Neuer Zuschnitt für den Vorstand

Auch an organisatorischen Überraschungen fehlt es nicht. So beschloss der Parteitag gleich zum Auftakt einen neuen Zuschnitt für den Bundesvorstand. Alle Beisitzerposten wurden gestrichen, dafür der neue Posten des Vize-Generalsekretärs hinzugefügt. Damit allerdings passte die im Vorfeld zusammengestellte Kandidatenliste nicht mehr zur Struktur des künftigen Gremiums. Dieser Parteitag sei schon ein „besonderes Erlebnis“, twitterte daraufhin der Berliner Piratenabgeordnete Martin Delius.

Auch der neue Bundesvorstand wird trotz eindringlicher Appelle namhafter Piraten vorerst weiter ehrenamtlich arbeiten. Die Partei lehnte in Bremen alle Anträge auf bezahlte Vorstandsposten ab.
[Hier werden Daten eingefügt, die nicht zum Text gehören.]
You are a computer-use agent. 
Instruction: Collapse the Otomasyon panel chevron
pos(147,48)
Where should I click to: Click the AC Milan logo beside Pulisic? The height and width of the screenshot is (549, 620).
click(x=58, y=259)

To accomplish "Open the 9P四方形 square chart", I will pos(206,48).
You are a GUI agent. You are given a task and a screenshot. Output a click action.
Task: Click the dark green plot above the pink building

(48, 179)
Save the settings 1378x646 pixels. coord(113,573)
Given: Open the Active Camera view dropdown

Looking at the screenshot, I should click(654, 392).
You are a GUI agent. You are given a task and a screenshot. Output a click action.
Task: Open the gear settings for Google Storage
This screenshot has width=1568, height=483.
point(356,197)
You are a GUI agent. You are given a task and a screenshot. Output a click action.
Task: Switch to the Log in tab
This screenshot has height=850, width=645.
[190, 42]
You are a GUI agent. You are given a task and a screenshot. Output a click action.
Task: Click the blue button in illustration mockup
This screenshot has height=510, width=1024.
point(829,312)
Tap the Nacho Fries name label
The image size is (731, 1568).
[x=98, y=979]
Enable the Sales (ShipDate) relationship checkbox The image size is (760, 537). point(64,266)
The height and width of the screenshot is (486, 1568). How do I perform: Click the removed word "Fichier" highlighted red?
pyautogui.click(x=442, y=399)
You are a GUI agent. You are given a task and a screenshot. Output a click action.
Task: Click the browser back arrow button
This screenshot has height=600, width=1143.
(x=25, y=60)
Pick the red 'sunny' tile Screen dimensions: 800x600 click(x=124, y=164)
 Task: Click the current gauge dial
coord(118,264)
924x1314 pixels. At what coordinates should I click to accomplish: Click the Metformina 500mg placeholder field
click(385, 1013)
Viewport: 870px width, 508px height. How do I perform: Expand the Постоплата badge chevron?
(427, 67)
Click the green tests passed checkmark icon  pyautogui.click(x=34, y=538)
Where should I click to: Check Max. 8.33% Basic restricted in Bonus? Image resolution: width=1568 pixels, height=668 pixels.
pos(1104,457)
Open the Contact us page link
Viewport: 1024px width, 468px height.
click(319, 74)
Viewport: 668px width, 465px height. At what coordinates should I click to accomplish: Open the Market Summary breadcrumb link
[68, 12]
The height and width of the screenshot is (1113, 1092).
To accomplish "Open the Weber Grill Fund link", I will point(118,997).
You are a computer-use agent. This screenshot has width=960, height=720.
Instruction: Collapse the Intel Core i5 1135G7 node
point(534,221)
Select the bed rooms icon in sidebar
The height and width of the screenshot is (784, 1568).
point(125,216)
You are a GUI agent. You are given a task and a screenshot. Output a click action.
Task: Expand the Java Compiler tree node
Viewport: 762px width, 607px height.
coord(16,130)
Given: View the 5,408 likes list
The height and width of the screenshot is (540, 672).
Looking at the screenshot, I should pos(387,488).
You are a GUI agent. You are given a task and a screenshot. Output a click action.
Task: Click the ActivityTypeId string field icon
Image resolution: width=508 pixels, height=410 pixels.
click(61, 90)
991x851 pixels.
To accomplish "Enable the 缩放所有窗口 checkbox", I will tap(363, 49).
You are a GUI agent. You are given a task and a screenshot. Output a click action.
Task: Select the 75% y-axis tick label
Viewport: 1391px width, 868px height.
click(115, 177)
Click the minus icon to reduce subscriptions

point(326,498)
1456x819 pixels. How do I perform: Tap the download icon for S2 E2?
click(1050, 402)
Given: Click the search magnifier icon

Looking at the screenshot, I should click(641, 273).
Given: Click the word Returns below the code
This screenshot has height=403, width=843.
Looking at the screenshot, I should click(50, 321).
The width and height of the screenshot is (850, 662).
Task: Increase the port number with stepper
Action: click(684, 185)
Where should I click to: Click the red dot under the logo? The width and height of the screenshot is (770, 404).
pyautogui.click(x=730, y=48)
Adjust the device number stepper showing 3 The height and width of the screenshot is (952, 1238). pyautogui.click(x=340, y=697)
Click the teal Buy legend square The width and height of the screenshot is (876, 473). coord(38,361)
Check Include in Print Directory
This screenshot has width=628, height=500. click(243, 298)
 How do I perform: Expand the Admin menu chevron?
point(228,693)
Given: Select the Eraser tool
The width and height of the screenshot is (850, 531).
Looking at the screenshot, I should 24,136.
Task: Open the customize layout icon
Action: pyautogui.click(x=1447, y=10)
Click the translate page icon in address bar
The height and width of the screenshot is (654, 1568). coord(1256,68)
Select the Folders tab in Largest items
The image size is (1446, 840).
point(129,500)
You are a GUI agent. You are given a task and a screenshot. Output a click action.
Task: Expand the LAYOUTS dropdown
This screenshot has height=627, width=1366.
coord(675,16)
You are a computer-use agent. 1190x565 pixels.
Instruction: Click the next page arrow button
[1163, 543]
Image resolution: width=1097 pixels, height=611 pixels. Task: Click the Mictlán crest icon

Beschlossen wurde stattdessen eine Minimallösung: Hartz-IV-Empfänger im Bundesvorstand können demnächst eine Bezahlung erhalten – damit sie nicht wie der ehemalige Piraten-Geschäftsführer und selbst erklärte Lebenskünstler Johannes Ponader bei Parteifreunden um Spenden in eigener Sache betteln müssen.